SNP calling and statistical genomic analyses
Fastp v. 0.19.7 (Chen, Zhou, Chen, & Gu, 2018) was used to trim the RAD-seq reads, keeping reads with a minimum quality of 15 before mapping individual sequences against the reference genome of the Great tit (Laine et al., 2016; GenBank assembly accession: GCA_001522545.3) with BWA v0.7.17 (H. Li & Durbin, 2010). Genotyping was conducted with stacks v2.41 (Rochette, Rivera-Colón, & Catchen, 2019) “gstacks ” and “population ” functions, using “snp ” model, filtering for mapping quality >  10, alpha  =  0.05, minor allele frequency >  0.05 and observed heterozygosity <  0.65. Loci were retained if present in at least 90% of individuals in each population. Loci with extreme low or high coverage were removed (5% extremes filtered out using vcftools v0.1.15 Danecek et al., 2011). After filtering, 74,137 SNPs were retained for subsequent population genomic analyses.

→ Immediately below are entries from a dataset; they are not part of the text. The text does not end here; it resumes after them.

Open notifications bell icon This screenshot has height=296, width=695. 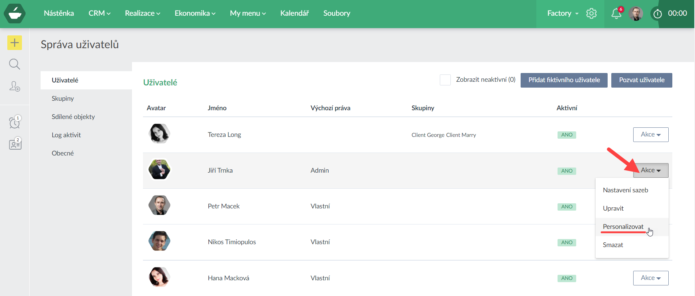click(x=616, y=14)
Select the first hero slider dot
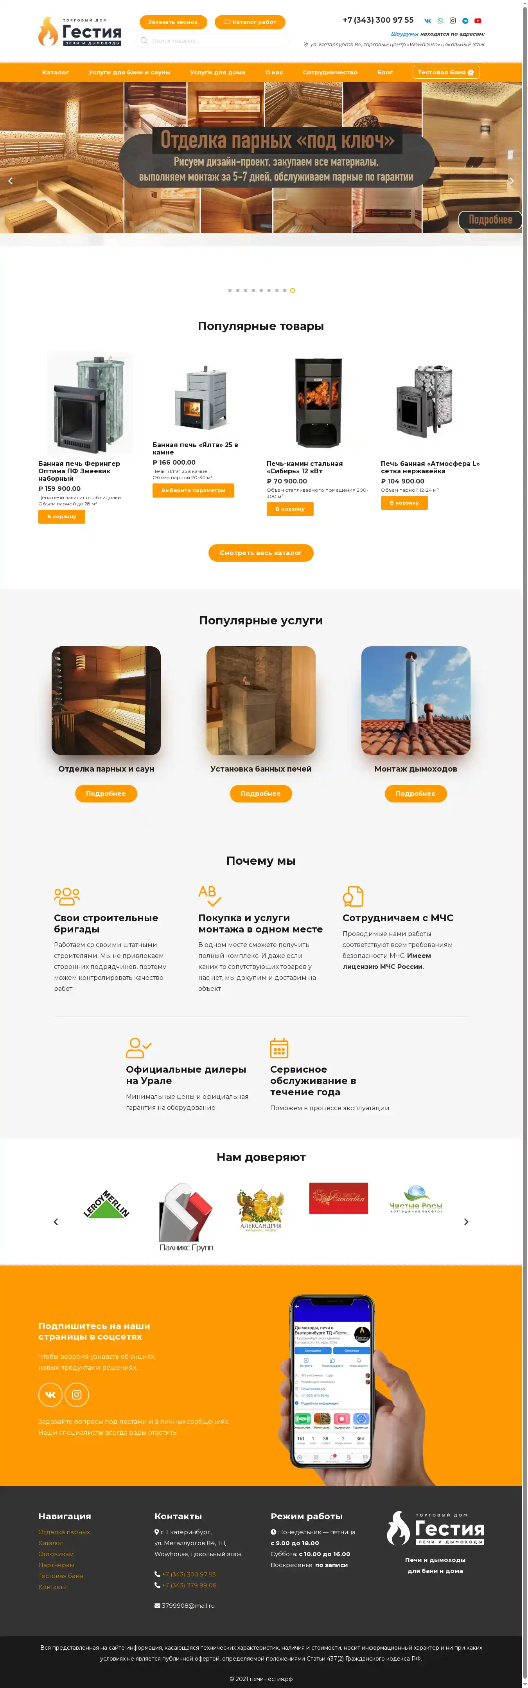The height and width of the screenshot is (1688, 528). coord(230,290)
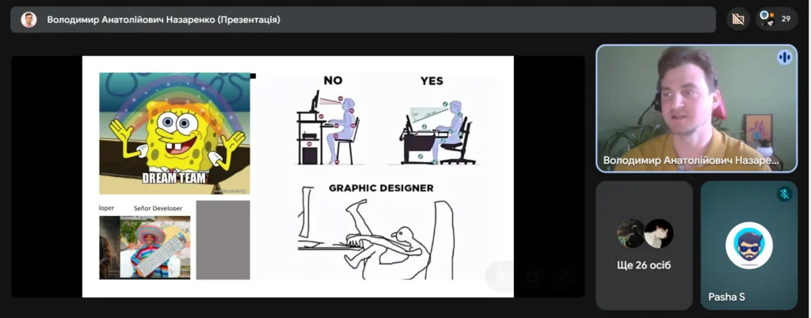
Task: Open the participants list showing 29
Action: 776,19
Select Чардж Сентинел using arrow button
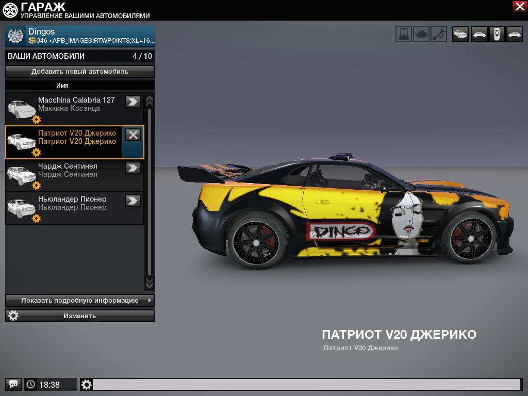The height and width of the screenshot is (396, 528). point(133,168)
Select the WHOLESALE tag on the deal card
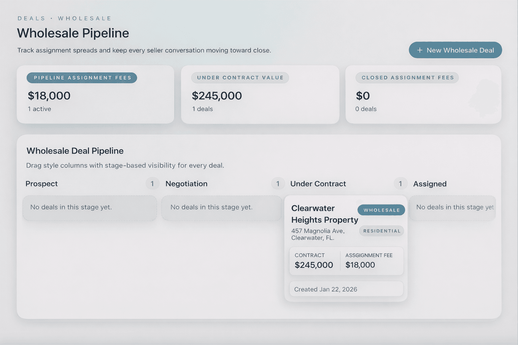The height and width of the screenshot is (345, 518). (x=381, y=210)
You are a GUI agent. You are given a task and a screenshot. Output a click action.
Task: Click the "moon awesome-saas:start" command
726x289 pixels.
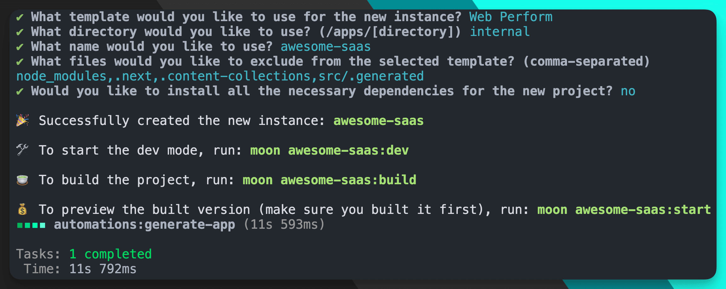pyautogui.click(x=624, y=210)
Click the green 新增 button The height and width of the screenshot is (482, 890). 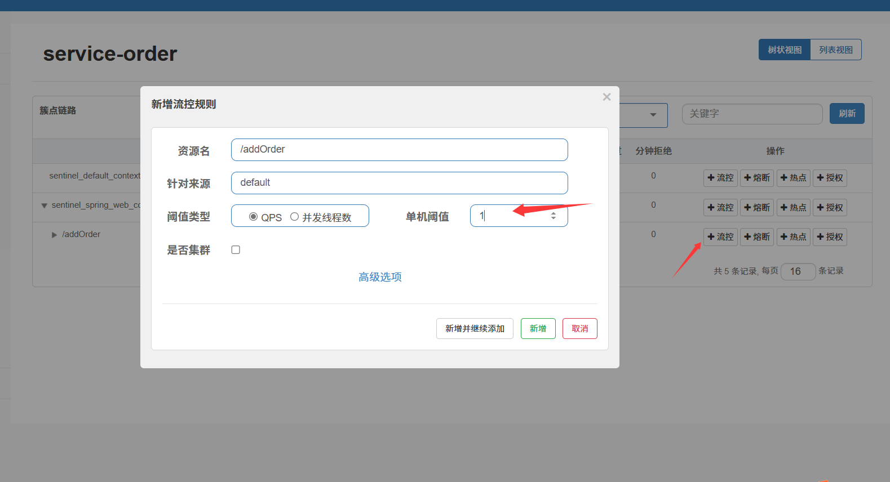click(x=538, y=329)
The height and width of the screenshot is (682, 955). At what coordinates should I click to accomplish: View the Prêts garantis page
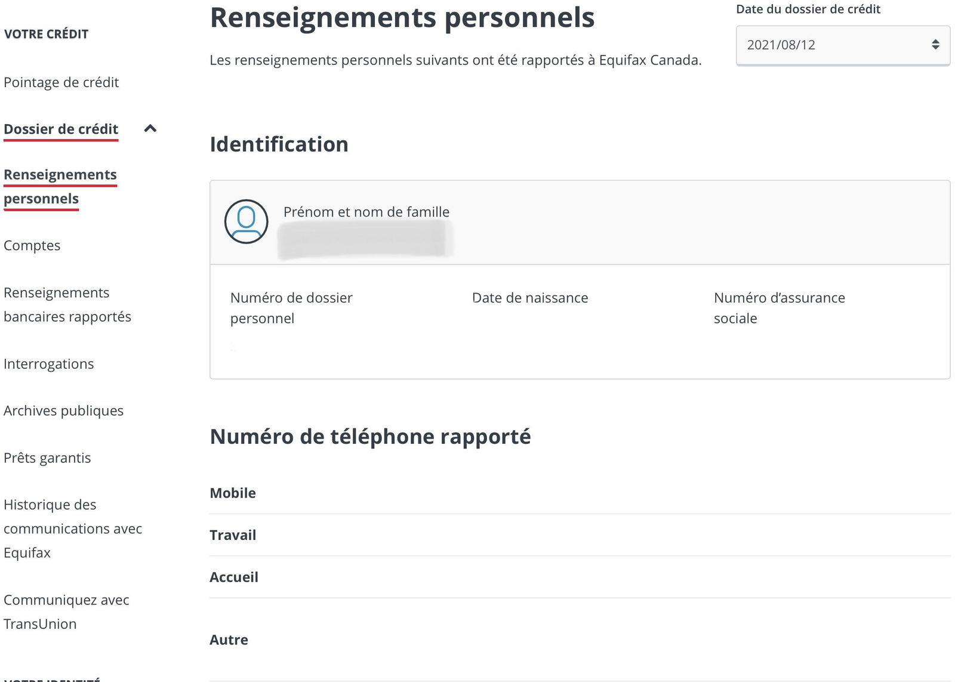pos(47,458)
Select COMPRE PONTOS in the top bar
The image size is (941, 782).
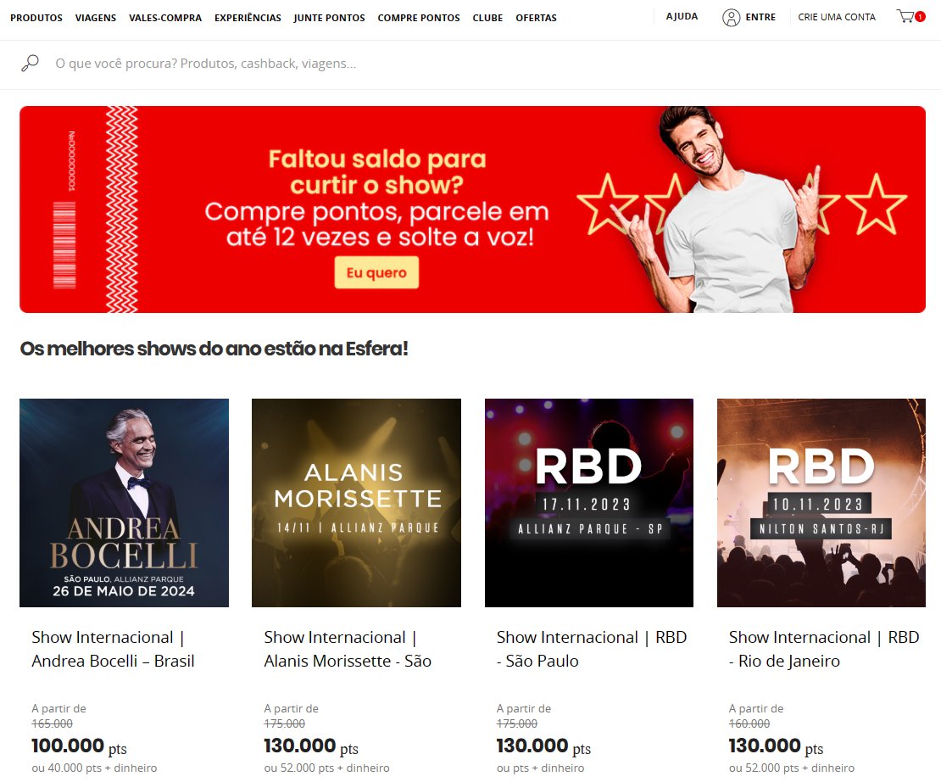point(419,18)
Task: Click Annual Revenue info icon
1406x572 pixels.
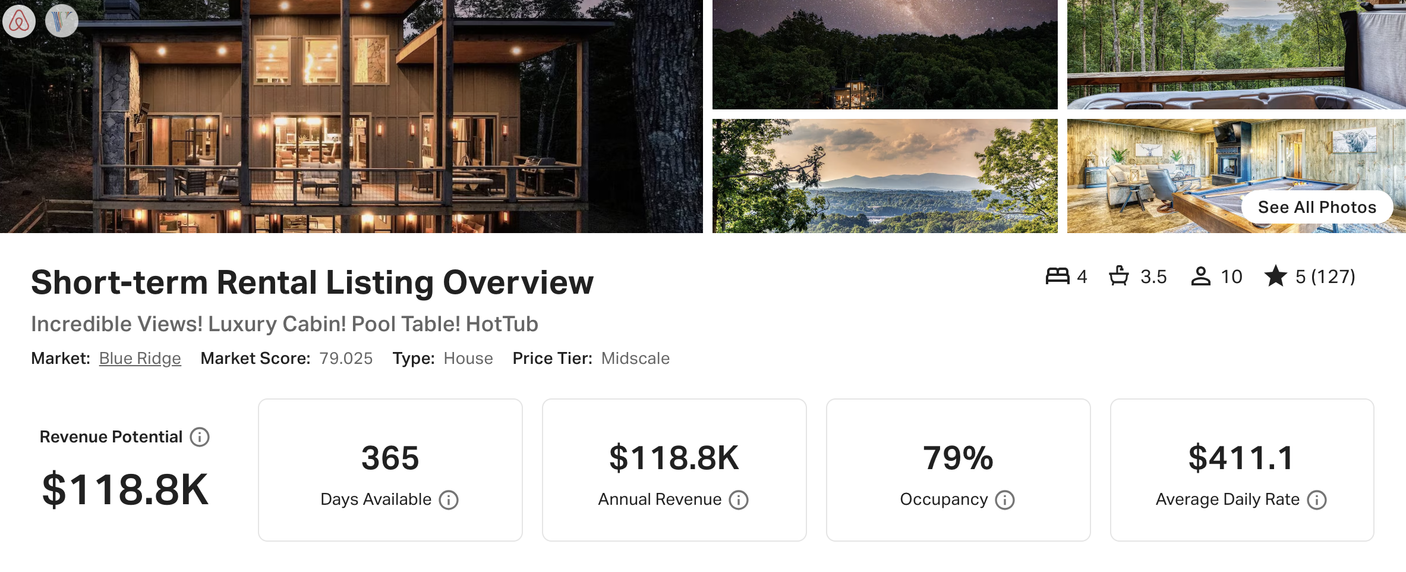Action: click(x=739, y=500)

To document genomic variation among urban and rural great tits from the three locations we used a redundancy analyses (RDA), with location (Barcelona, Montpellier and Warsaw), environment (urban or rural) and sex as explanatory variables. Partial RDA was also produced to test for each variable effect (environment, location or sex) alone after controlling for all other variables. The effect of a given factor was considered significant with a p-value <  0.05.
To estimate genome-wide differentiation between populations we used Weir and Cockerham’s FST (Weir & Cockerham, 1984) computed using the StAMPP R package (Pembleton, Cogan, & Forster, 2013). Average FST was estimated using all SNPs, and confidence intervals were assessed using 1000 bootstrap replicates.
We used two methods to investigate outlier SNPs potentially under divergent selection between forest and urban populations: an FST-outlier based method (using Bayescan v2.1, Foll & Gaggiotti, 2008), and a multivariate method (using a RDA, Forester, Jones, Joost, Landguth, & Lasky, 2016) aiming respectively at identifying strong outliers indicating footprints of differentiation for each population pair and weaker outliers that represents footprints of divergent selection typically expected in polygenic adaptations in response to complex environmental heterogeneity across several population pairs studied at once.
First, we ran Bayescan (with default parameter options) for each pair of populations (Barcelona, Montpellier & Warsaw) separately to detect SNPs with outlier values of FST. As recommended by (Foll & Gaggiotti, 2008) we considered SNPs as outliers when they displayed a q-value above the 0.1 threshold. Second, following a similar procedure as described above for the RDA analysis, we used a constrained RDA to investigate the effect of habitat (forest vs. city) and to identify outliers SNPs that displayed more than 3 times SD from the mean score on the constrained axis (Forester et al., 2016).